There's a very important message here to anyone who is raising children. Be very very careful about who you trust with your child's life. I never dreamed I would be deceived in such a devious manner. Especially by someone who claimed to love my son with all their hearts. Jim Carreker didn't just destroy my life, he ruined Jacob's life too. My son was loved by many, many people. He brought sunshine into the life of everyone he met. Thanks to Jim Carreker, Jacob witnessed his brother get slaughtered all over the roadway by criminal. What really gets me, is how the authorities in Lake County could find it in their hearts to blame an innocent child for causing his own death, when clearly, he was a victim of criminal neglect and child endangerment.

All in all, the investigation of my son's death was handled very poorly. It's difficult to explain the intense sorrow, grief, disappointment, anxiety, depression, anger, the sense of injustice and the mixture of other emotions that I feel on a daily basis. To begin with, the most difficult time I've had since my son's death was the first year. For seven years, my son was the focus of all of my attention. Every decision I made, every thought that went through my head involved my son. The depression and anxiety that I suffered directly after my son's death, is the worst thing I have ever experienced in my life. Every thought that went through my head after my son's death or every decision that I would attempt to make, would automatically involve thinking of my son. Then once again, the realization, my son is no longer here, he's dead!

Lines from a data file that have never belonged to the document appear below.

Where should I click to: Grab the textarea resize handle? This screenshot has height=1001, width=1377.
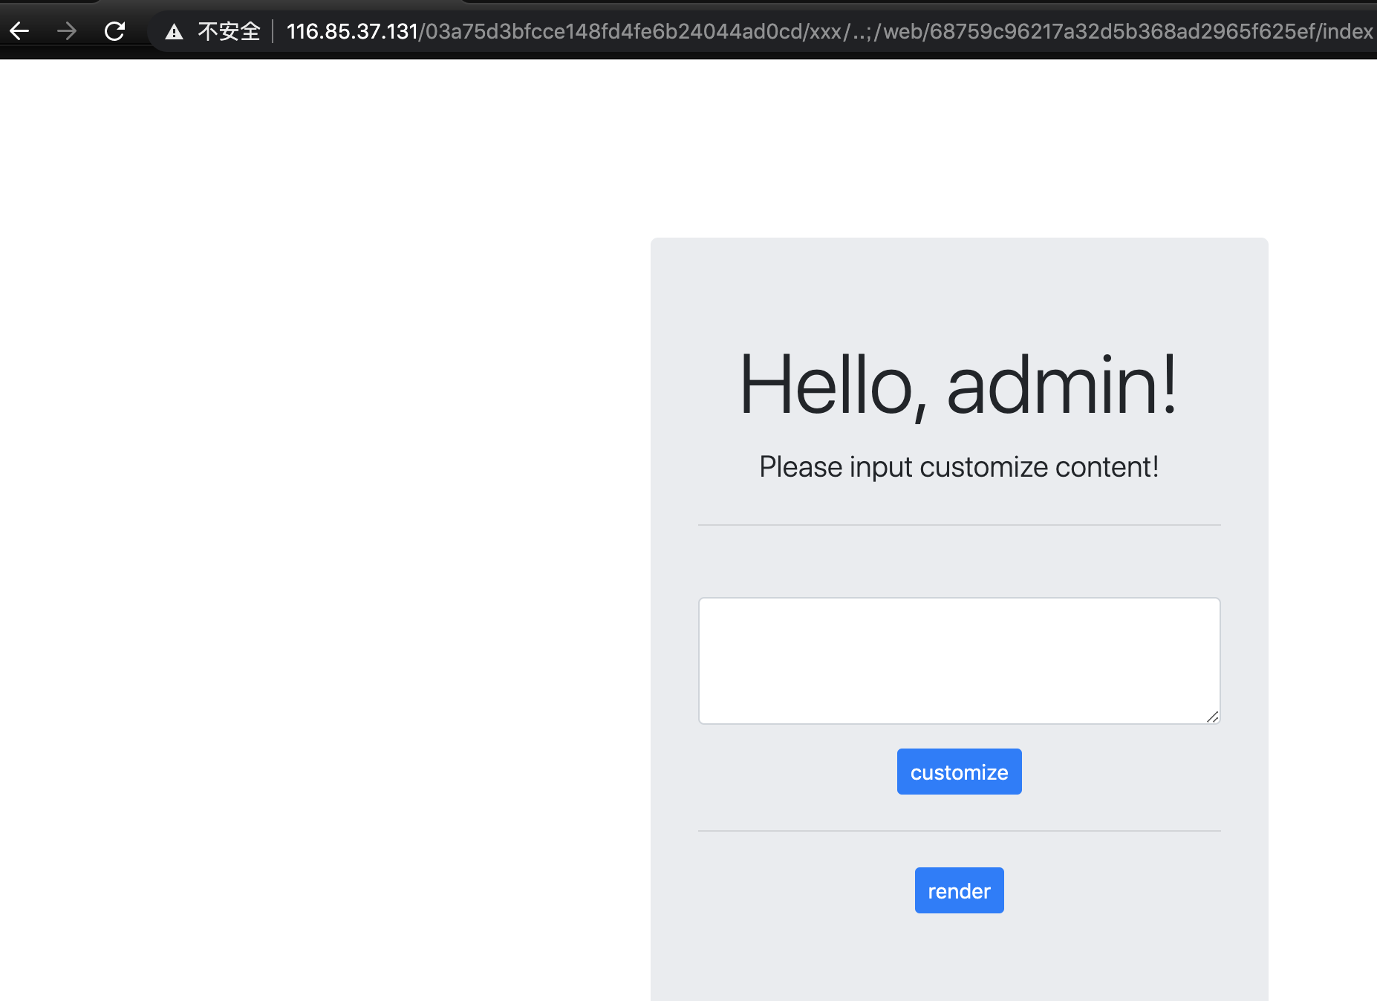coord(1212,717)
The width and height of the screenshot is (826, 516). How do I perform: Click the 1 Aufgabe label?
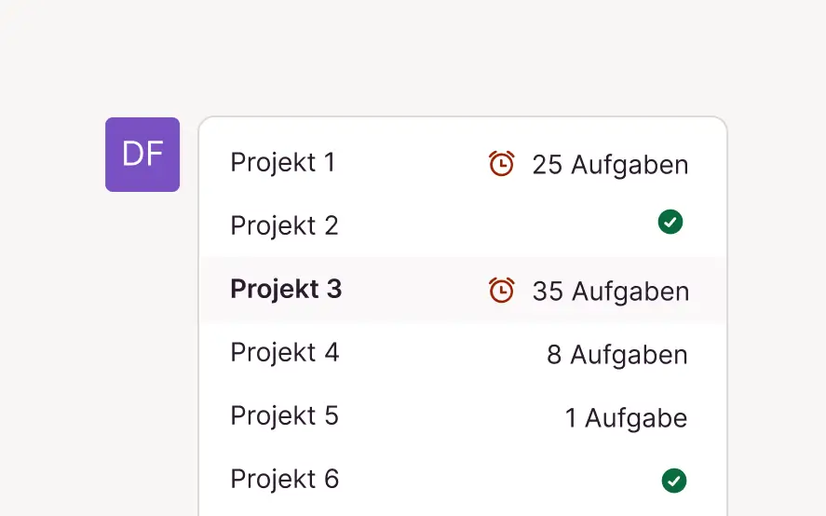point(626,418)
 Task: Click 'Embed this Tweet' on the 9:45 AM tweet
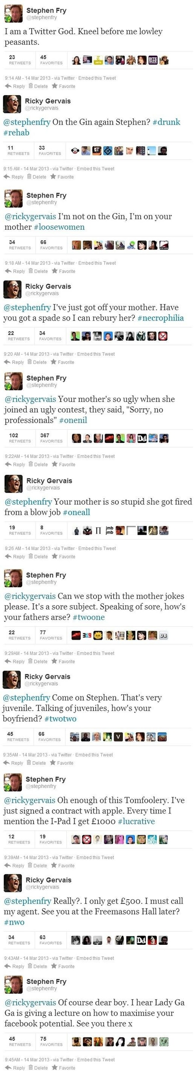point(96,1060)

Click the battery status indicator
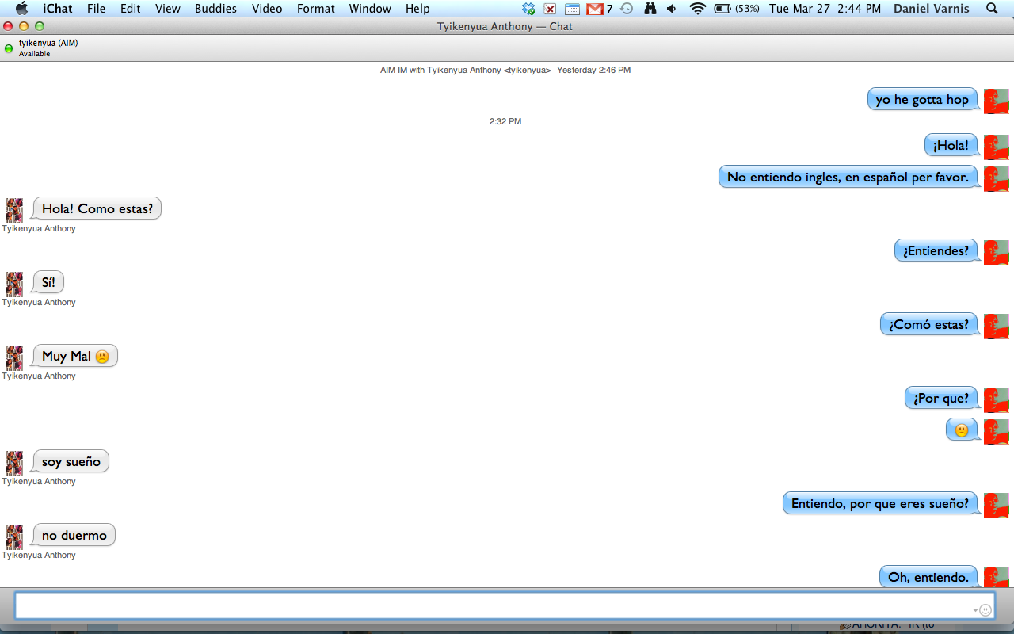(737, 9)
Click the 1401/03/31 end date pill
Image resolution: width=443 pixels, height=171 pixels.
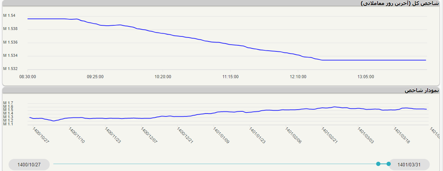tap(409, 165)
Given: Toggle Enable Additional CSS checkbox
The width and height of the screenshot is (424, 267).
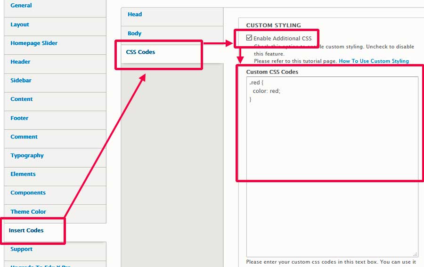Looking at the screenshot, I should pos(249,38).
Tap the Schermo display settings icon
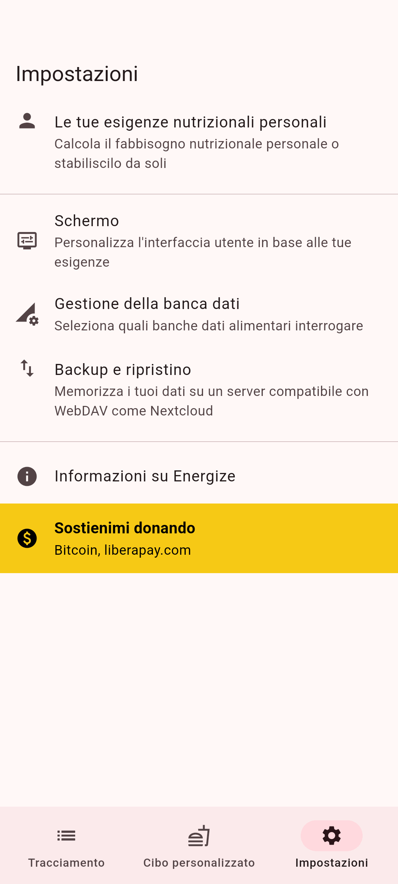 click(27, 241)
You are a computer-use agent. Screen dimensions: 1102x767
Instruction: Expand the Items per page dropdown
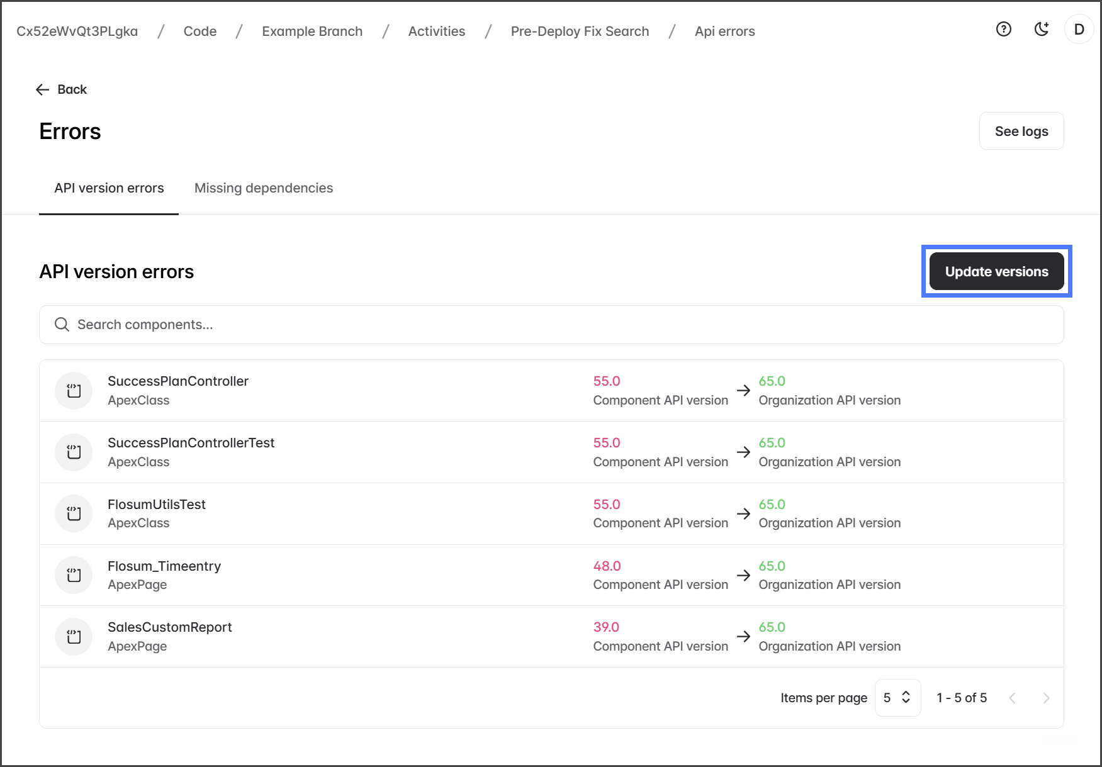(897, 698)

There's no escaping the grief , the depression, the sorrow, there's no escaping thinking about someone who you love with all your heart....... its automatic. Every time I see a little boy, who is close to my son's age I wonder, what would MY son look like if he were still alive. I can't even count all the times I've broke into tears and cried. Twice a year I go through an extreme amount of depression and heartache. July 15 was his birthday, and there's no escaping thinking about him during the whole month of July. February 4th., he was tragically killed. There's no escaping thinking about the horror I suffered on that tragic day. There's no escaping the hell that I live every day since my son's death, the hell that I will suffer until I feel a sense of justice regarding my son's needless death. There's no escaping the empty hollow feeling that lives in my heart. There's no escaping the dreams that I have on a recurring basis. There's no escaping the conscious fantasies I have about all the horrible things that I would like to do to Jim Carreker..... and with good reason. No one deserves to escape justice when the needless loss of innocent life is involved. It's a hard thing to live with...... knowing that two criminals got away with causing my innocent son's death. There are many unanswered questions that I have the right to have answered. I have the right to know what Jim Carreker was thinking when he was deceiving me in such a treacherous fashion. I have the right to know why he did such a horrible thing..... to deceive me about my son safety and well-being. I have the right to know why the authorities in Lake County feel that it's OK for two criminals to cause the death of an innocent child, and then blame it on the child. I will never give up my plight for justice.... I will never give up trying to find the answers to these questions.